Centrica, the owner of British Gas, said it expects the default price cap to affect profits for this year as it delivered “mixed” financial results for 2018.
The firm reported that it shed 742,000 UK energy supply accounts in its preliminary results published today (21 February).
Iain Conn, group chief executive of Centrica, said: “As we enter 2019 the year is a little bit uncertain and it’s a little bit different to what we imagined a year ago.”
He said this is due to “three principle differences”.
“There’s firstly the price cap in the UK energy market and the impact of this has been higher than we had expected a year ago. Particularly with a one-off increase in the first period, which we are challenging.
“The second thing is our exploration and production volumes were disappointing last year and are going to continue to be in the lower half of their planned range.
“Thirdly, we’ve got some nuclear power station outages at the moment and we don’t know when they’re going to come back.”
Centrica revealed its adjusted gross margin was up five per cent while its earnings before interest, tax, depreciation and amortisation (EBITDA) was up by 15 per cent.
Its adjusted operating cash flow was up nine per cent at £2.2 billion, within targeted £2.1-£2.3 billion range. Group net debt meanwhile was £2.6 billion.
Centrica’s adjusted operating profit was up 12 per cent to £1.4 billion, with higher commodity prices and strong rough gas production benefiting exploration and production, despite “disappointing” volumes in Centrica-owned oil and gas company Spirit Energy.

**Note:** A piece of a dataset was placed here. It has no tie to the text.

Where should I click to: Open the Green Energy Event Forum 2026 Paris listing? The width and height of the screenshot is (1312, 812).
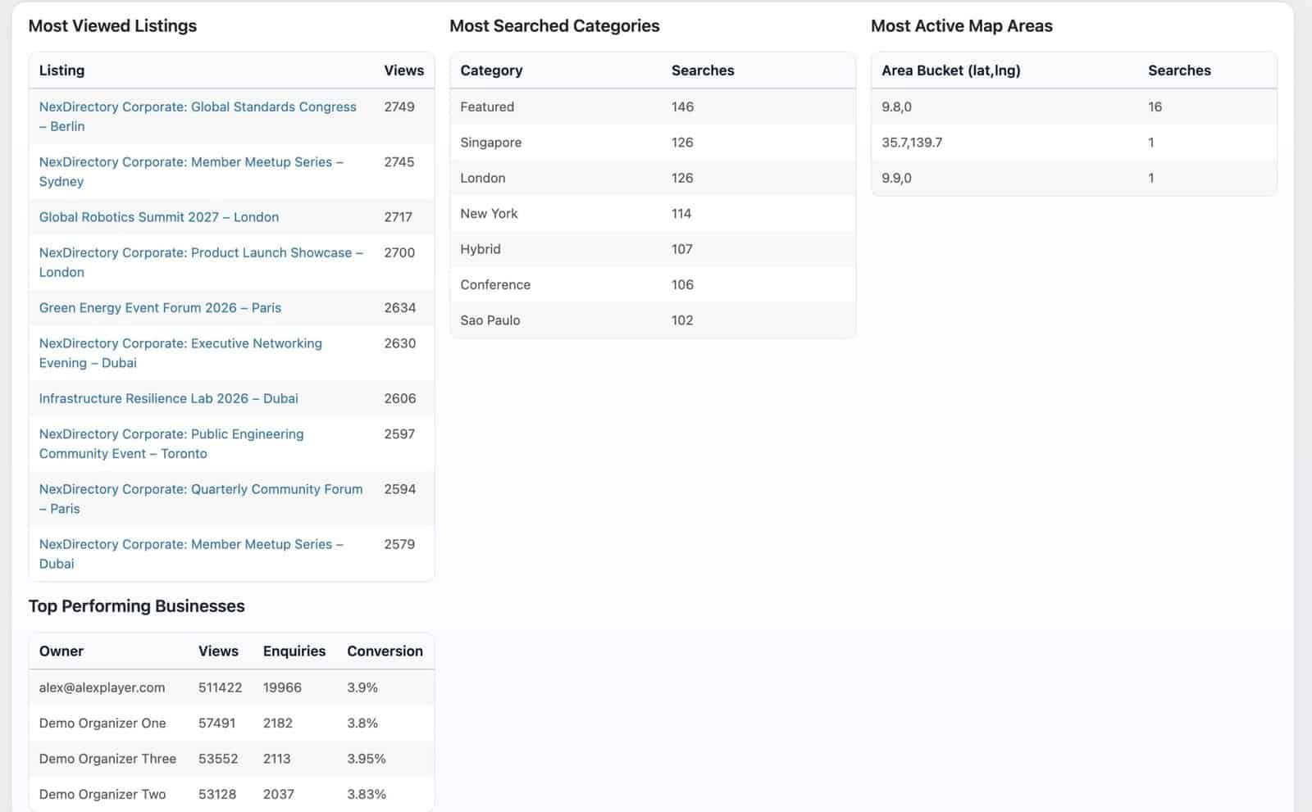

The company reported £248 million of in-year efficiency savings in 2018, taking total cumulative savings since 2015 to £940 million. Furthermore last year saw an “exceptional restructuring charge” of £170 million taking total exceptional restructuring costs 2016-18 to £486 million.
Conn said the price cap, exploration and production volumes and the nuclear outages impacted the company’s after tax adjusted operating cash flow “by a total of about £200 million”.
He said Centrica’s three-year cash flow target is “under some pressure”.
In a statement published with the financial results, Conn added: “Centrica’s financial performance in 2018 was mixed against a challenging external backdrop.
“At the headline level, adjusted operating profit was up 12 per cent and adjusted operating cash flow and net debt were within our target ranges.
“We are taking actions to strengthen the company in 2019 and improve underlying performance in 2020, including driving cost efficiency hard and delivering further divestments, and as a result net debt levels remain underpinned.
“We have developed material new customer-facing capabilities in both Consumer and Business, exposing Centrica to an expanding opportunity-set, with encouraging indications of stabilisation and growth potential.
“Our focus is on performance delivery and financial discipline as we satisfy the changing needs of our customers.”
Looking forward to this year, Centrica said it believes its adjusted operating cash flow will be impacted by the UK default tariff cap which was revised by Ofgem to £1,254 on 7 February.
Furthermore it says continued lower exploration and production and nuclear volumes along with cash tax phasing means the company is targeting a 2019 adjusted operating cash flow in the range of £1.8 billion to £2 billion.
In 2019 Centrica’s net debt is expected to be in the range £3.0 billion-£3.5 billion.
Centrica also announced it will sell its North American franchise homes services business, Clockwork, Inc for $300 million (£230 million).